Uncle Dan (me) took them (along with their mother) to the Ice Cream Social before school started to meet the teachers. In the last month, I've bought four hula hoops, a football, and a basketball for the classrooms. Parent-Teacher night was Uncle Dan and Mommy going to the school and meeting the teachers again. Then I had to go down to the district office, pay $62 and get fingerprinted for a DOJ background check. Following that was a TB test at my doctor's office.
Last month I got a call when Kaliann was involved in a fight with another girl (a third grader!). Then there was the time Tyler was pushed and hit his head on the asphalt (again I got the call).
Today Tyler's class (a third/second grade mix class) went on their first field trip.

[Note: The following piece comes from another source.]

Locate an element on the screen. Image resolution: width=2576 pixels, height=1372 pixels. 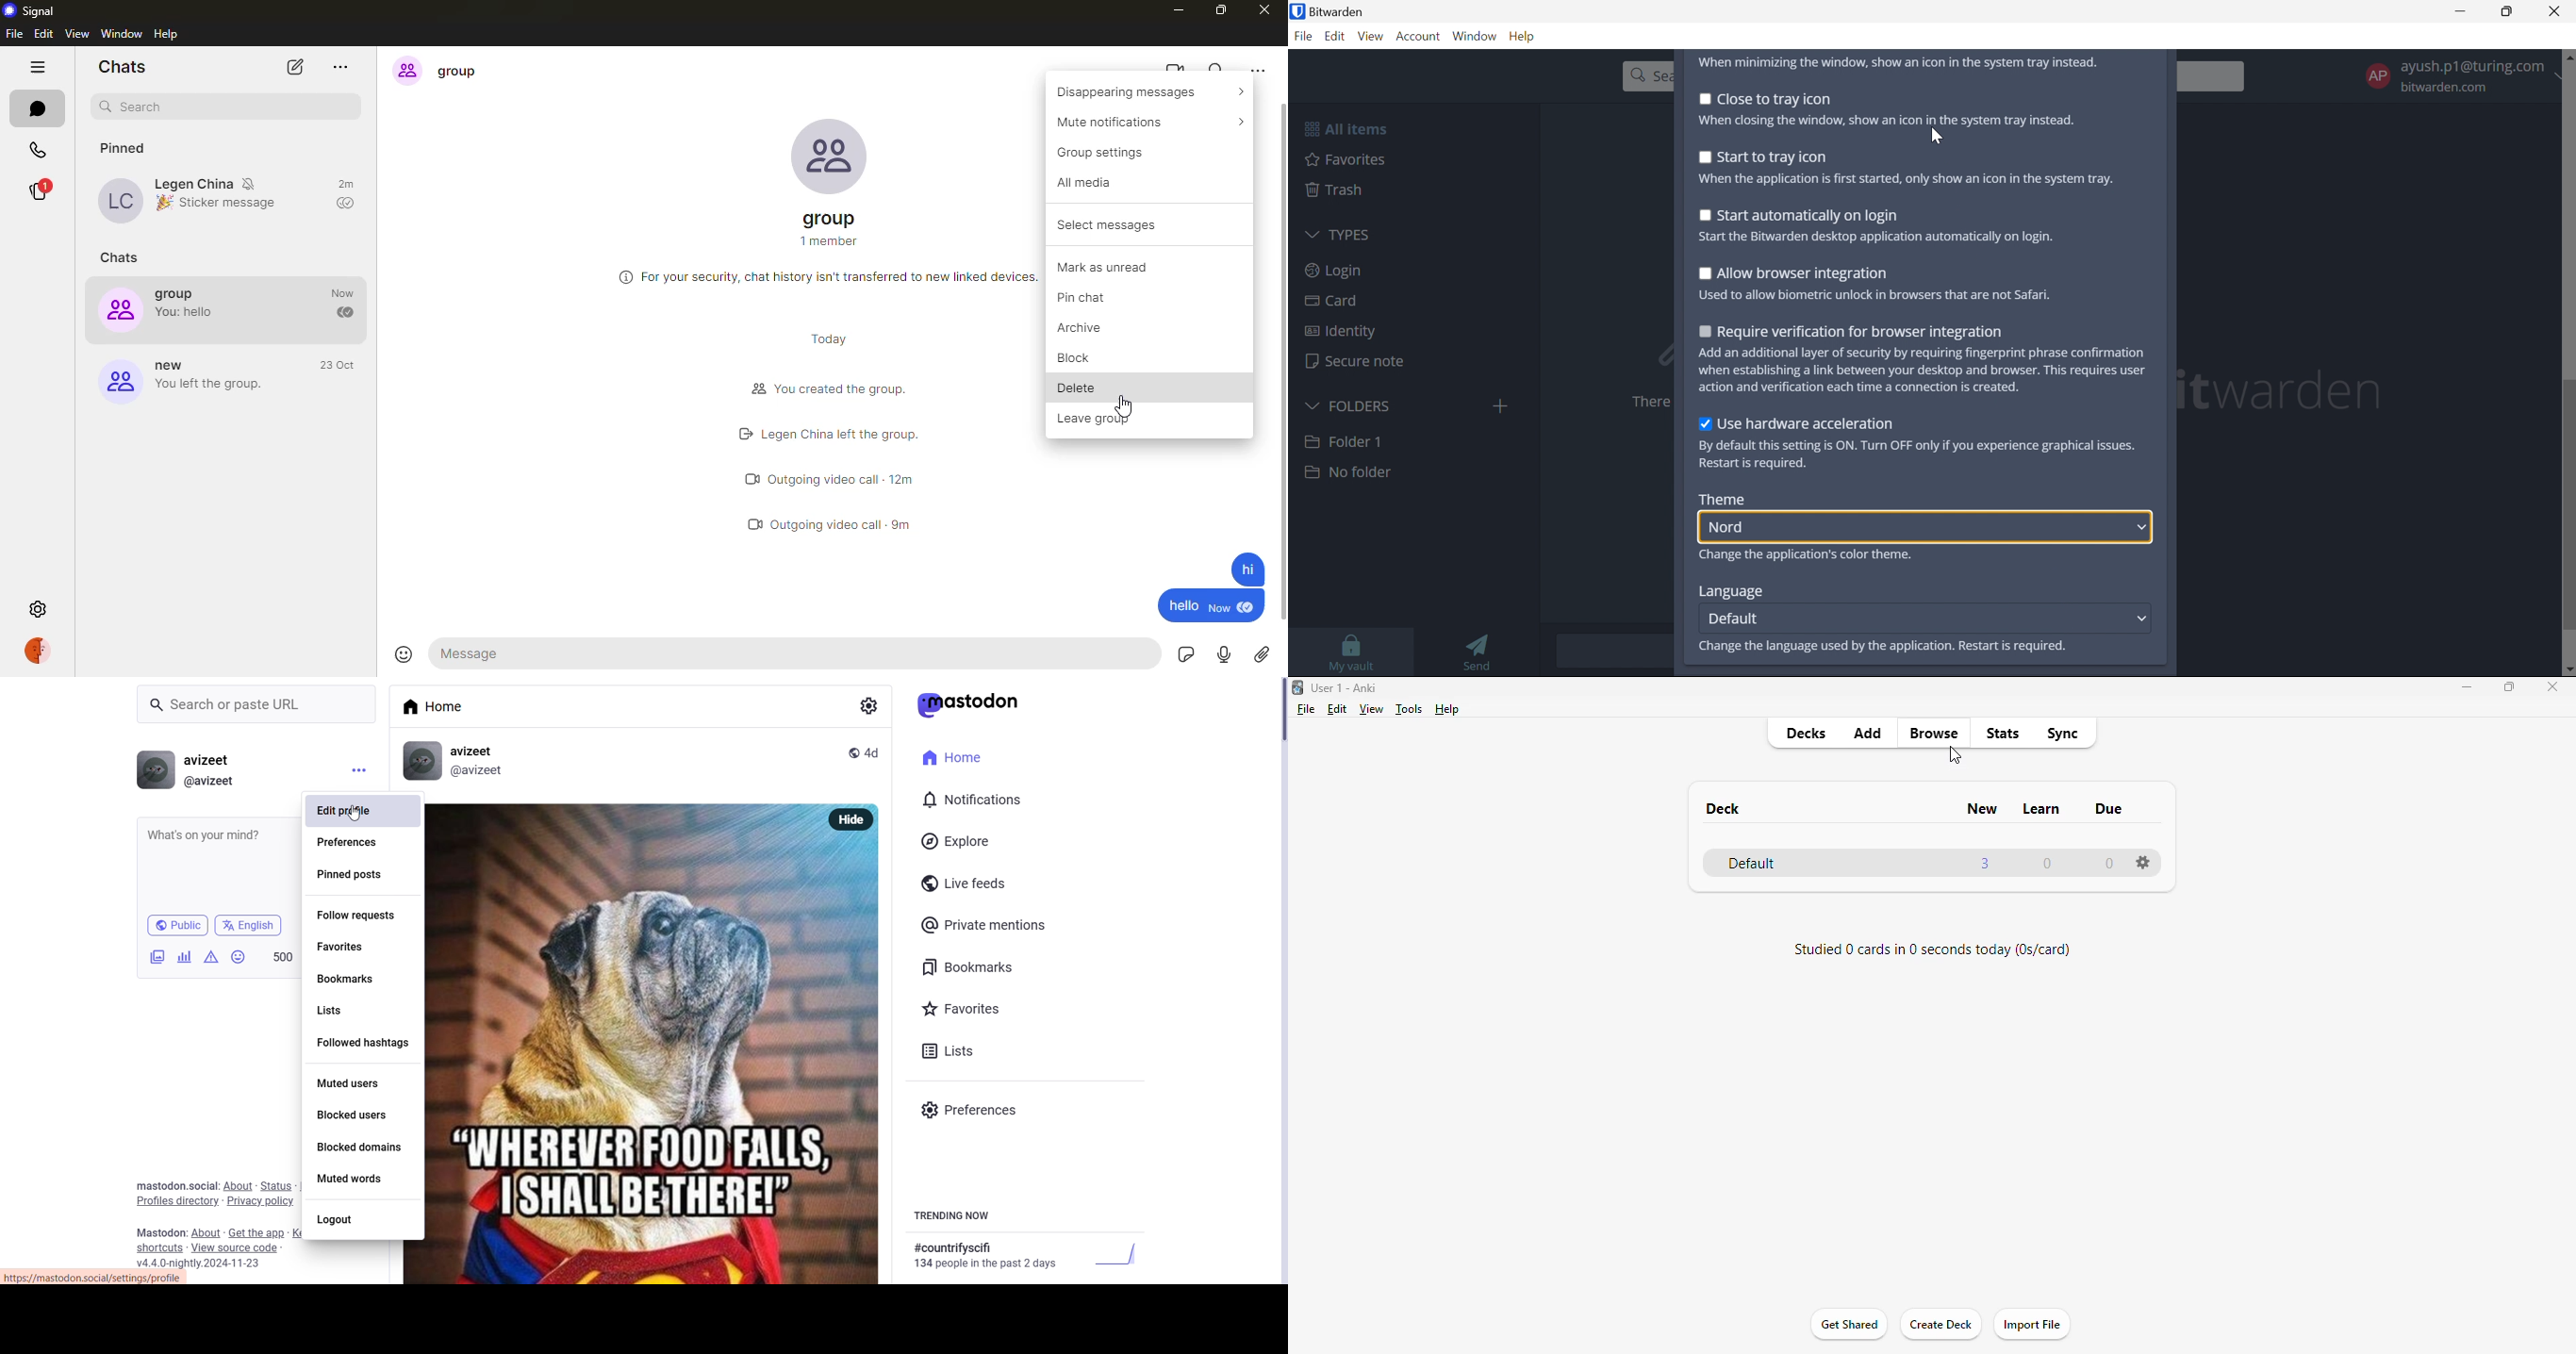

Naturally the school doesn't have funding for buses to take them, so it was up to parents to take the kids (hence the background check and TB test). I had four kids in my car as I drove them to the Pumpkin Patch. Now I'm left wondering...what the hell is wrong with parents these days? We are at the pumpkin patch, right? Kids running around everywhere and every kid as a different favorite. What were the parents there doing? Watching their own kids!! What about watchign ALL the kids? That got left to the teacher and to me. *sigh*
Although the teacher did like all the neat little things I bought for her to use in decorating the room. they'll work for both halloween and thanksgiviing. Kaliann's field trip to the Crest Theater is in three weeks and I'll be driving there too. Oh, and did I somehow commit to driving three kids to Karate class next week? Wait, how did that happen?

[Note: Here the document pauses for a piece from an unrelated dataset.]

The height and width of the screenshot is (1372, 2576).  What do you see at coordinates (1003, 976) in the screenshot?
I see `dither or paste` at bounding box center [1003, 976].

Okay, maybe I'm looking forward to my sister and her husband finishing up saving money and getting their own place, but the problem is that it's going to be in the same neighborhood and the kids are going to be going to the same school, and Tyler's teacher already made a comment about how she's got my cell phone now and I don't have to have a kid in her class to take kids on field trips next year...

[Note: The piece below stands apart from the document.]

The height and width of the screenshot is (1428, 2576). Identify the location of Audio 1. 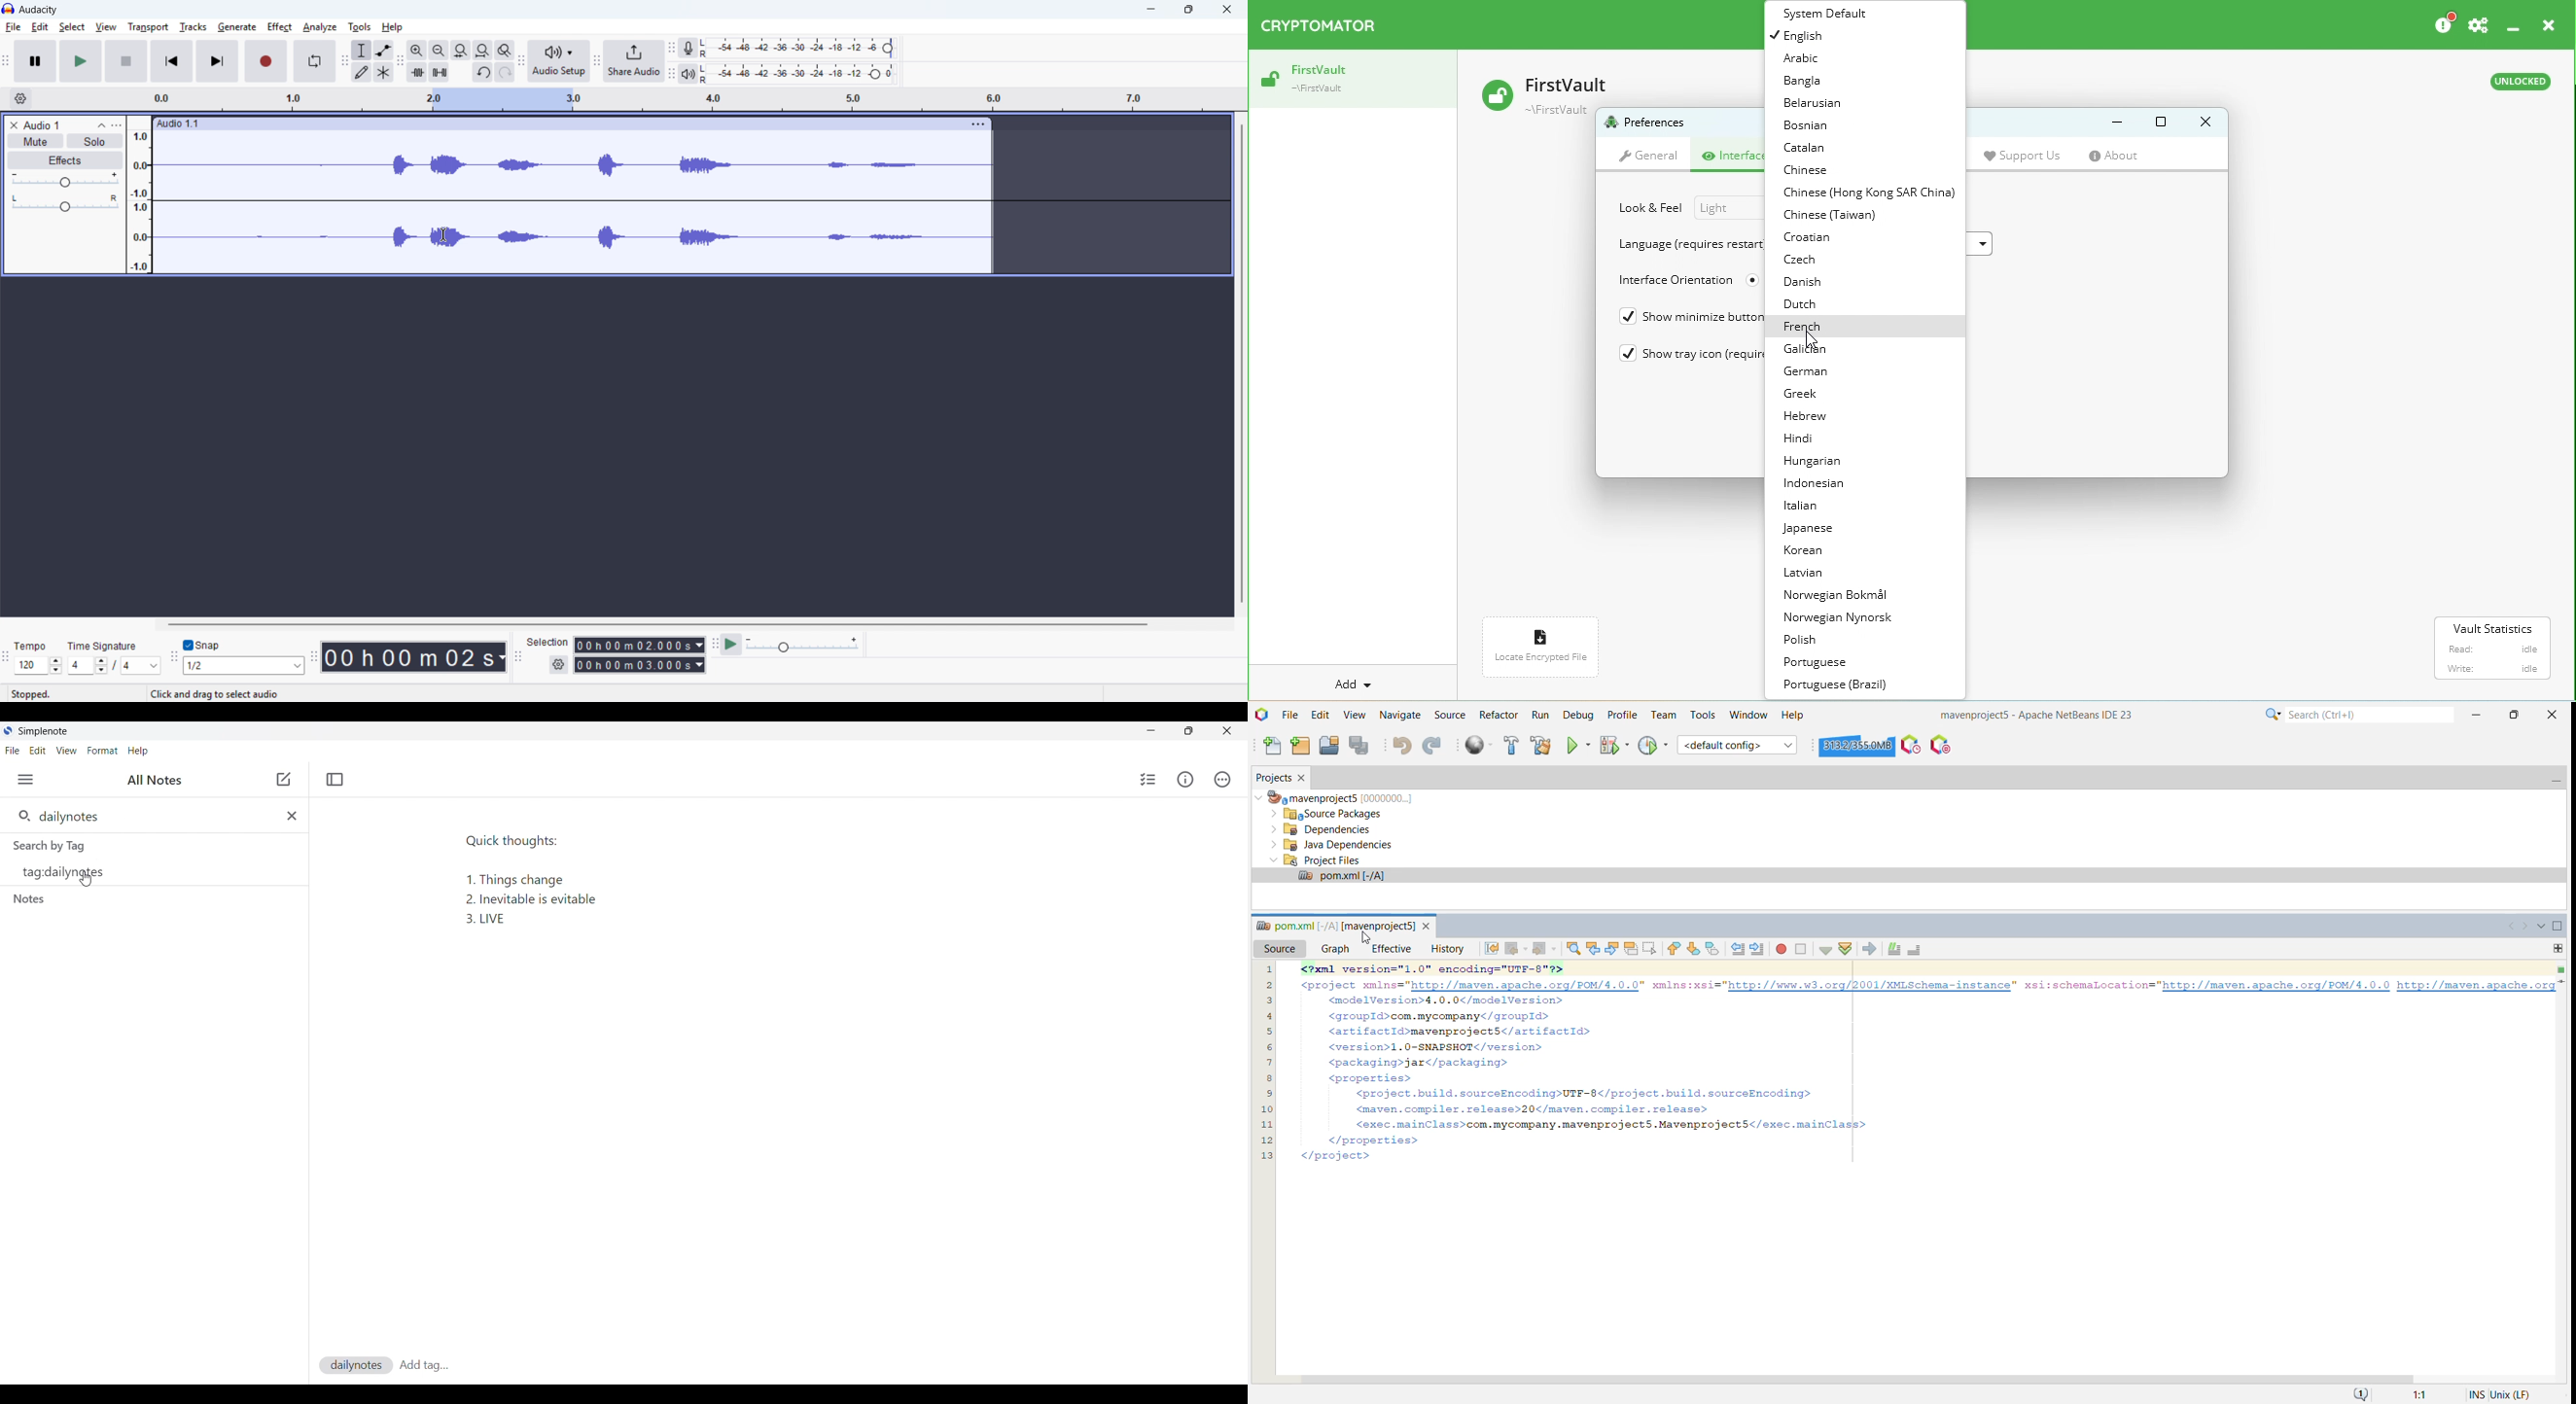
(42, 125).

I hate being a pushover...
Let's see...another gripe about parents. I heard this on the parent-teacher night from several parents in both classes. In order to drive any kid except your own kid, you have to get the TB test and get fingerprinted for a DOJ background check to make sure you don't have a criminal history. The school district charges $62 for the fingerprinting and background check. That way they don't spend tax money on the process. The fees cover the process (even prospective teachers have to pay for their own test). It's fair, and it doesn't take money out of the pockets of our kids. We live in a fairly affluent neighborhood, middle to upper-middle class (my partner and I have an average household income for the area and we're at $130k per year). I seriously doubt many parents who live in the neighborhood can not afford $62 for a background check. More, these same parents, all part of a hyper-active PTA program, insist that anyone who comes into contact with their kids have a background check done, but they don't want to pay for THEIR check, or wonder why THEY have to checked.
I listened to this one mother tell her husband that no one should come into contact with her son at school who didn't have a background check. She even commented how the school shouldn't pay for the background check, but the person wanting to get near her kids should pay. Then she complained that she shouldn't have to spend $62 on a background check for herself to drive the kids to a field trip. I was speechless for a second until I found my voice and asked her why I should let her near my niece when she hasn't had a background check done. So I didn't make a friend, but the teacher did do her best to not laugh in the woman's face. It seemed the teacher had another child of that parent's two years before and hated the woman.
What really gets me about this school is that when I walk the kids there in the morning (which I usually do 2-3 times a week), I see the same group of hyper-involved parents standing around the playground, watching their kids while sipping on coffee and talking to each other. They are the first to gripe at PTSO (their version of PTA) meetings, gripe about their kids not receiving enough student-teacher time (classes range in size from 15 to 20 at the most), and they gripe about no one helping teachers with things like classroom supplies, toys like balls and hula hoops, etc. for the kids. I hear 'Why don't we have more balls for the kids? My daughter couldn't get a hula hoop yesterday! Why couldn't my son find a purple scarlet crayon yesterday?
They gripe about these things but are not the ones who go to Toys R Us, or the craft store, or the grocery store for snacks. No, parents (and certain Uncles) take their kids to Toys R Us over the weekend to get recess materials for their classrooms, or rush to the grocery store before work so they can pick up a box of Goldfish for all the kids in the classroom, or go to Michael's on their lunch break to get poster board so the kids can do Arts and Crafts that afternoon. Funny how the teachers seem to know which of us are the pushovers and will go out of our way to do stuff for ALL the kids in the classroom and not just our own.